Il s’est mis à pleuvoir fort. Les drains du cockpit étaient bouchés, et en sortant nous avons dû patauger dans une petite piscine.  Faisant des efforts sur nous-mêmes, nous avons essayé de notre mieux de nous consoler, en nous promettant que nous trouverions des moyens pour transformer et améliorer le confort et l’habitabilité de China Blue.

En attendant le retour de John, j’avais reçu et installé un traceur ONWA intégrant un transmetteur AIS. Il était rassurant de savoir que les autres bateaux pourraient nous voir, et que nous pourrions les voir en retour, lors des passages de nuit ou en cas de brouillard. En plus il nous servirait de back-up au cas où ma tablette Android tomberait en panne, cette dernière étant jusqu’alors mon unique instrument de navigation électronique.

Etant désormais 3 à bord, nous pouvions enfin envisager sereinement la traversée du Canal Saint George.
Nous étions restés 10 jours à la marina de Howth, ce qui était plus que suffisant malgré l’accueil sympathique du personnel y travaillant.
Nous décidâmes de rallier Caernarfon, où nous allions être accueillis par nos nouveaux amis Marc et Natalia.

Une barre marque l’entrée du Menai Strait qui donne accès à Caernarfon. Elle devait être franchie 2 heures avant marée haute, nous allions donc naviguer de nuit pour y arriver au moment adéquat.
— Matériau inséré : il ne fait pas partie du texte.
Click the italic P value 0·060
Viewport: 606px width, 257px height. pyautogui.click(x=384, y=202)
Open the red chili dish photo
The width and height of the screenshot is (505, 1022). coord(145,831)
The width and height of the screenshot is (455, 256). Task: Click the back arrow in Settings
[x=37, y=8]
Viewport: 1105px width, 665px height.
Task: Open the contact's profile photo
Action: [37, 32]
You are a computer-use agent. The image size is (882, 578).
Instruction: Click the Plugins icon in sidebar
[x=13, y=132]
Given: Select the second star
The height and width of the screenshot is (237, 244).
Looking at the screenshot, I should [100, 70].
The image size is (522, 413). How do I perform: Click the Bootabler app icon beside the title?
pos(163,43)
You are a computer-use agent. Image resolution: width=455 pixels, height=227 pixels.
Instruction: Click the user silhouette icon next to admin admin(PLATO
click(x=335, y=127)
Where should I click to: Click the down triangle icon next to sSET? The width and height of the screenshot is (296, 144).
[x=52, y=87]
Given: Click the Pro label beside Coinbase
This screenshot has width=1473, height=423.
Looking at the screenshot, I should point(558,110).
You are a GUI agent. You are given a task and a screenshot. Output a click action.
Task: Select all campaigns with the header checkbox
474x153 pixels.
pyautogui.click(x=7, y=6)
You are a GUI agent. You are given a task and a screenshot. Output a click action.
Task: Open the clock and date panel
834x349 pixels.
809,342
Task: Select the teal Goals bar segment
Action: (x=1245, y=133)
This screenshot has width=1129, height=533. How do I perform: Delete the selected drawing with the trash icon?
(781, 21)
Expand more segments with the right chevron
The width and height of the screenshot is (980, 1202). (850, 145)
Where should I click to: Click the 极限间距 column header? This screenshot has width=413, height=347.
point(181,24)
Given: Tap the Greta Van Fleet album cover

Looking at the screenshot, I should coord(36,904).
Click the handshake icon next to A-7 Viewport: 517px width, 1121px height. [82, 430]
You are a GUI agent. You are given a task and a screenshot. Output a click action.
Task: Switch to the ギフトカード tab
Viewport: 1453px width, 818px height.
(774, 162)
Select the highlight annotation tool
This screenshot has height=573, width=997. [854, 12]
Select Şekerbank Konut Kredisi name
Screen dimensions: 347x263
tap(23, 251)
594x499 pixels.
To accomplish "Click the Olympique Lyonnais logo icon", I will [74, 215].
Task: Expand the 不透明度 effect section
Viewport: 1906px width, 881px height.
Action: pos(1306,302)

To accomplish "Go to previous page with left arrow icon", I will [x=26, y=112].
J’avais souvent conté à Gina le charme de la navigation nocturne, la quiétude de l’obscurité enveloppant le bateau, le calme paisible d’un profond ciel étoilé et les éclats magiques du plancton luminescent.

Nous avions John à bord. Nous serions en sûreté et heureux.

Au soir du 12 août, nous larguions les amarres et mettions le cap sur le Pays de Galles.